What you have to do: Look below for the lines from the one with "Webmaster - BlogGang (505, 2494)" to the one with "Time of arrival (70, 92)", and copy exactly those lines, both ends included.

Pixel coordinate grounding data
****************

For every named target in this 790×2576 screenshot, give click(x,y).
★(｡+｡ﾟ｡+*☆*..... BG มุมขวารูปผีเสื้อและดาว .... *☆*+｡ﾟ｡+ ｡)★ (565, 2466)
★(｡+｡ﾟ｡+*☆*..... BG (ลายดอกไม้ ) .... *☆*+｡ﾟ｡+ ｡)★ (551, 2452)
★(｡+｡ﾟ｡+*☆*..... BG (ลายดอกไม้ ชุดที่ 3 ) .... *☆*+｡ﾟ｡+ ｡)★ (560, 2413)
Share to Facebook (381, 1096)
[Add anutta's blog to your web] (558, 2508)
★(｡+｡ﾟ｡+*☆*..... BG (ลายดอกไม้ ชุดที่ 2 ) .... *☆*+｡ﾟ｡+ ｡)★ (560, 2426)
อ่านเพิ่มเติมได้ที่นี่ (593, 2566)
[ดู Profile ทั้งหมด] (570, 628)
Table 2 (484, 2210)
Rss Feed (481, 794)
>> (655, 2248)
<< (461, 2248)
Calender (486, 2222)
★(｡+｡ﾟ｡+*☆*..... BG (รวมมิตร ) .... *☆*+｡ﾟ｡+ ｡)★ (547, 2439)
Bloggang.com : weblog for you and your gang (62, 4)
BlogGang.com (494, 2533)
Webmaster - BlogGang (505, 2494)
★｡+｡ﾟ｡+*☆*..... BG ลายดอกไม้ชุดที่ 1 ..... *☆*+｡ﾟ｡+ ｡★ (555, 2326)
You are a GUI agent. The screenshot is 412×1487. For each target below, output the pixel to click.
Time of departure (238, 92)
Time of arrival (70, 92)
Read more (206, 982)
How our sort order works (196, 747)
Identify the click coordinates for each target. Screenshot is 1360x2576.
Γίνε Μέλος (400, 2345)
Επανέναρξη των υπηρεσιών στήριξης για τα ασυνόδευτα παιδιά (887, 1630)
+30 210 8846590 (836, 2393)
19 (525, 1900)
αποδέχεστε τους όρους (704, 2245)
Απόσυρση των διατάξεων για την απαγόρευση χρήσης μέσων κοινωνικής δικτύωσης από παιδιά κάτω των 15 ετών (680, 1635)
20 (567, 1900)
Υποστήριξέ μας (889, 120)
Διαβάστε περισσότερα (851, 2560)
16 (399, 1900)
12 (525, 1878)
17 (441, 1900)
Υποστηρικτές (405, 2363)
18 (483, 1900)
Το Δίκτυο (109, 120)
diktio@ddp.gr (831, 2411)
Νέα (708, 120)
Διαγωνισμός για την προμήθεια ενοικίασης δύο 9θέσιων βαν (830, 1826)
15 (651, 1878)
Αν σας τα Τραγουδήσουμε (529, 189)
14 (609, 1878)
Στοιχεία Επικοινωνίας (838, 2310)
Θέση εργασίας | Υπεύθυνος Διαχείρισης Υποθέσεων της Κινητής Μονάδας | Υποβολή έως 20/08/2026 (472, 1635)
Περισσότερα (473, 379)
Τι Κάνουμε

****************

Task result:
Webmaster - BlogGang (505, 2494)
★｡+｡ﾟ｡+*☆*..... BG ลายดอกไม้ชุดที่ 1 ..... *☆*+｡ﾟ｡+ ｡★ (555, 2326)
You are a GUI agent. The screenshot is 412×1487. For each target below, output the pixel to click.
Time of departure (238, 92)
Time of arrival (70, 92)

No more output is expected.